Depuis l’ouverture du marché immobilier aux non-Saoudiens, Red Sea Global affirme avoir enregistré une hausse de 20 % du nombre d’acheteurs internationaux. À AMAALA, les acheteurs saoudiens et internationaux représentent désormais respectivement 90 et 10 % des acquisitions.

Et la clientèle vient du monde entier : pays du Golfe, Royaume-Uni, Europe, États-Unis et Asie.

PARIS-SURA : TROIS VOLS PAR SEMAINE DÈS DÉCEMBRE

Reste un obstacle historique pour une destination aussi éloignée : l’accès.

Là encore, 2026 marque un tournant.À partir de décembre 2026, un vol direct reliera Paris à l’aéroport international de la mer Rouge. La compagnie beOndopérera trois vols par semaine, à bord d’appareils de la famille Airbus A320, avec une expérience premium et des sièges entièrement plats.Depuis Paris, le trajet est annoncé autour de 5 h 30, avec seulement une heure de décalage horaire avec la France.Un détail loin d’être anodin pour une clientèle européenne : la mer Rouge saoudienne devient accessible le temps d’un vol direct, sans correspondance à Riyad ou Dubaï.

UN PARI SUR UNE NOUVELLE ARABIE SAOUDITE

Derrière ces résidences ultra-luxueuses se joue finalement un pari beaucoup plus large.

Celui d’une Arabie saoudite qui cherche à devenir une puissance mondiale du tourisme, de l’immobilier et des services haut de gamme.

The Red Sea and Amaala fonctionne déjà avec de l’électricité produite à 100 % à partir de sources renouvelables et compte notamment plus de 1,1 million de panneaux photovoltaïques et plus de 1 900 MWh de capacité de stockage par batteries.

Les projets sont également conçus pour accueillir des habitants à l’année, et pas uniquement des touristes de passage, avec des infrastructures de santé et d’éducation prévues pour accompagner le développement des communautés résidentielles.
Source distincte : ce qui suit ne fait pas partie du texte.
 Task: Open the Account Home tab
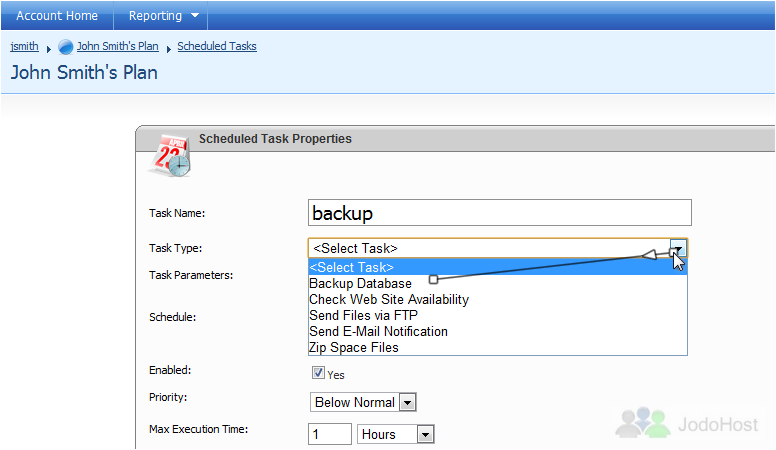point(57,15)
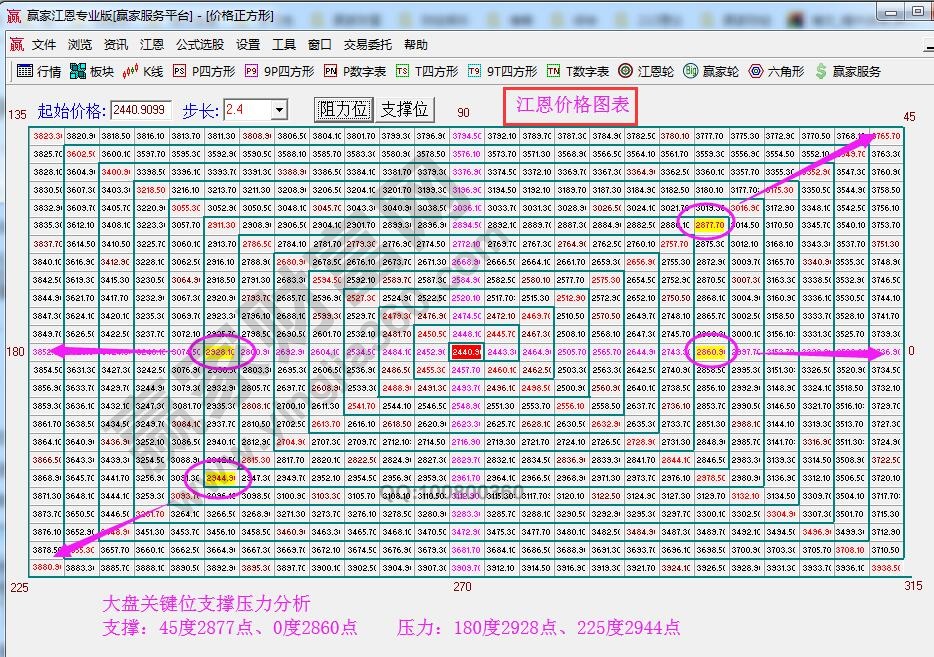
Task: Open the 江恩 menu
Action: pos(152,44)
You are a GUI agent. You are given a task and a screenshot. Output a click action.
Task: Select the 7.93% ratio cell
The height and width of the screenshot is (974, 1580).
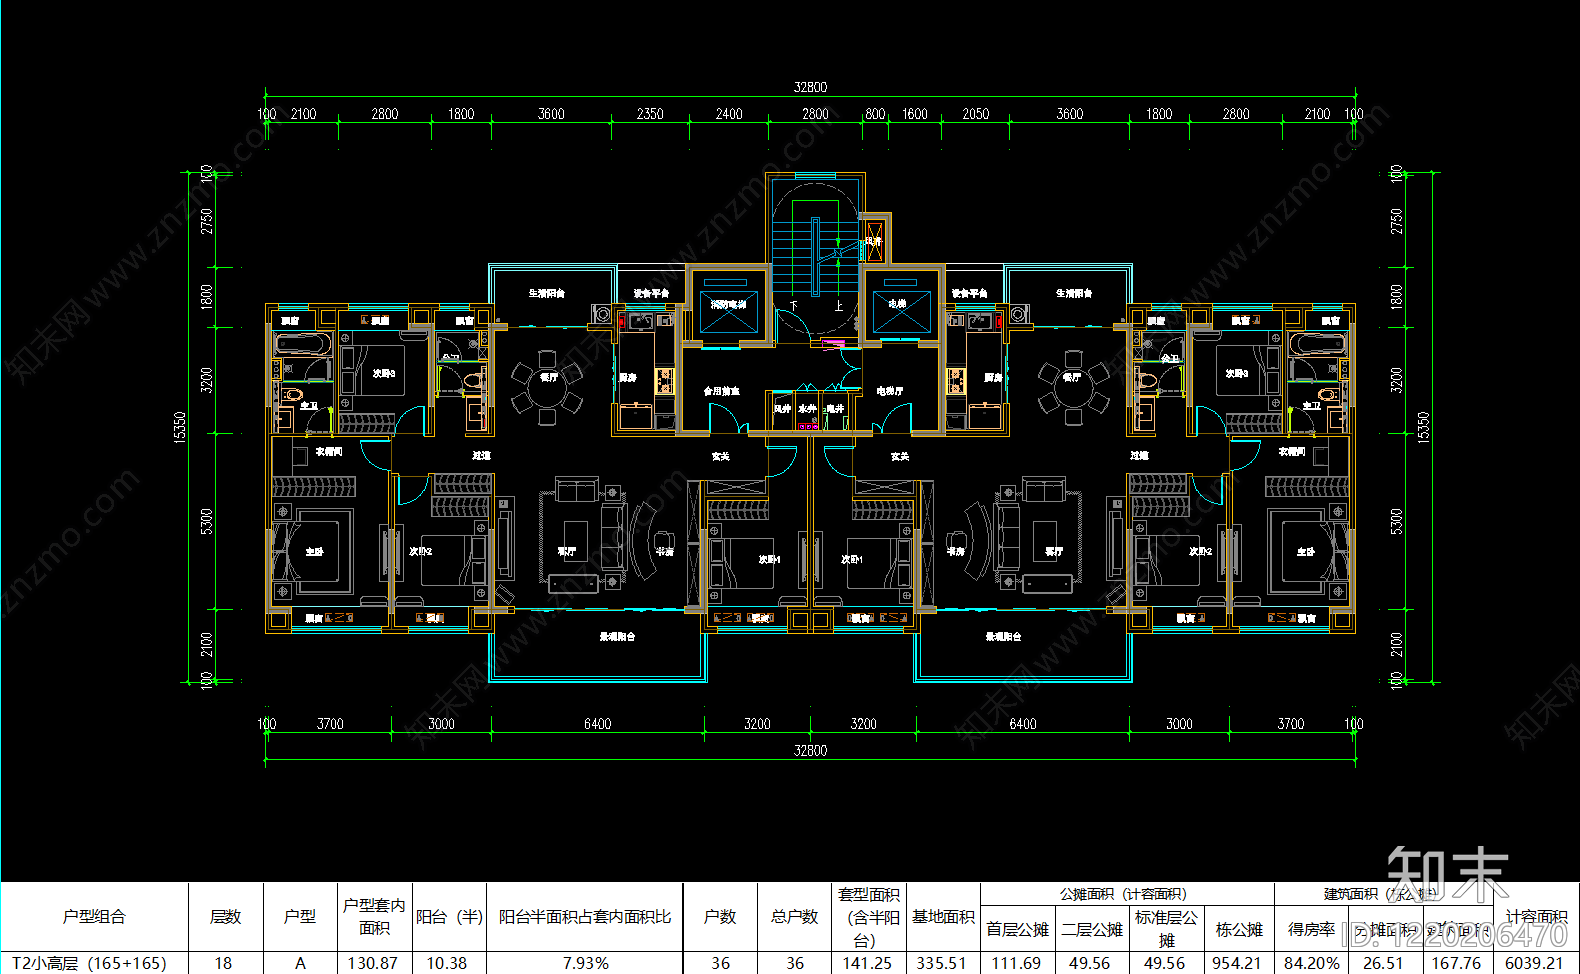[585, 963]
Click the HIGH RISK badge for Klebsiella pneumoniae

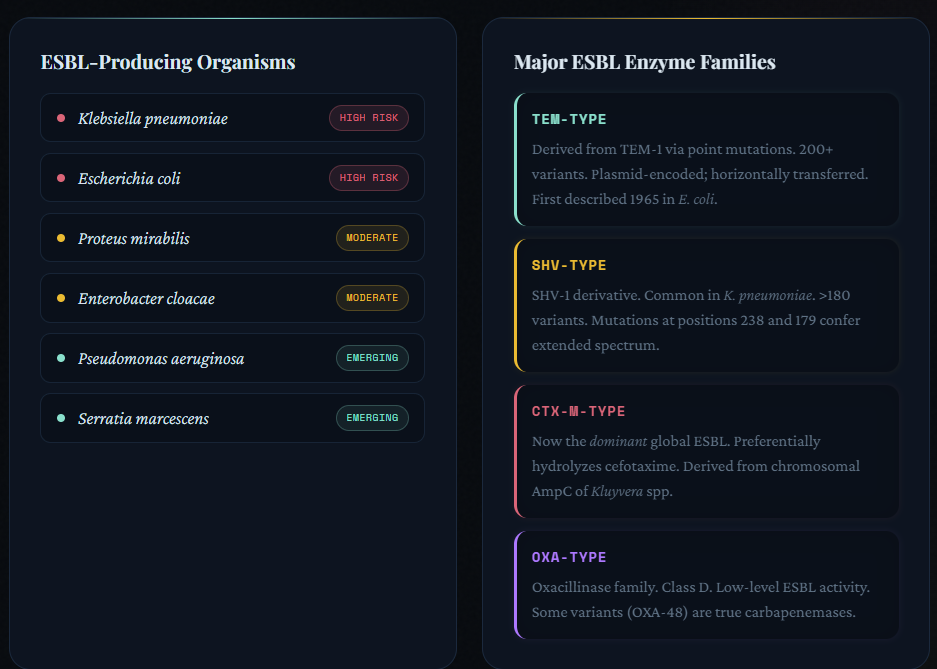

Pour les investisseurs, le pari est donc double : profiter de l’ouverture progressive d’un marché encore jeune et miser sur la naissance d’une nouvelle destination mondiale.

L’immobilier de la mer Rouge ne cherche pas seulement à vendre des villas.

Il cherche à vendre une nouvelle manière de vivre et peut-être, pour les premiers investisseurs, une place dans la prochaine grande destination du Moyen-Orient.

La nouvelle place forte de l’investissement au Moyen-Orient ? Il est encore trop tôt pour l’affirmer. Mais entre l’ouverture aux capitaux étrangers, l’accès des non-Saoudiens à l’immobilier et l’arrivée d’un vol direct depuis Paris, la côte saoudienne devient clairement difficile à ignorer.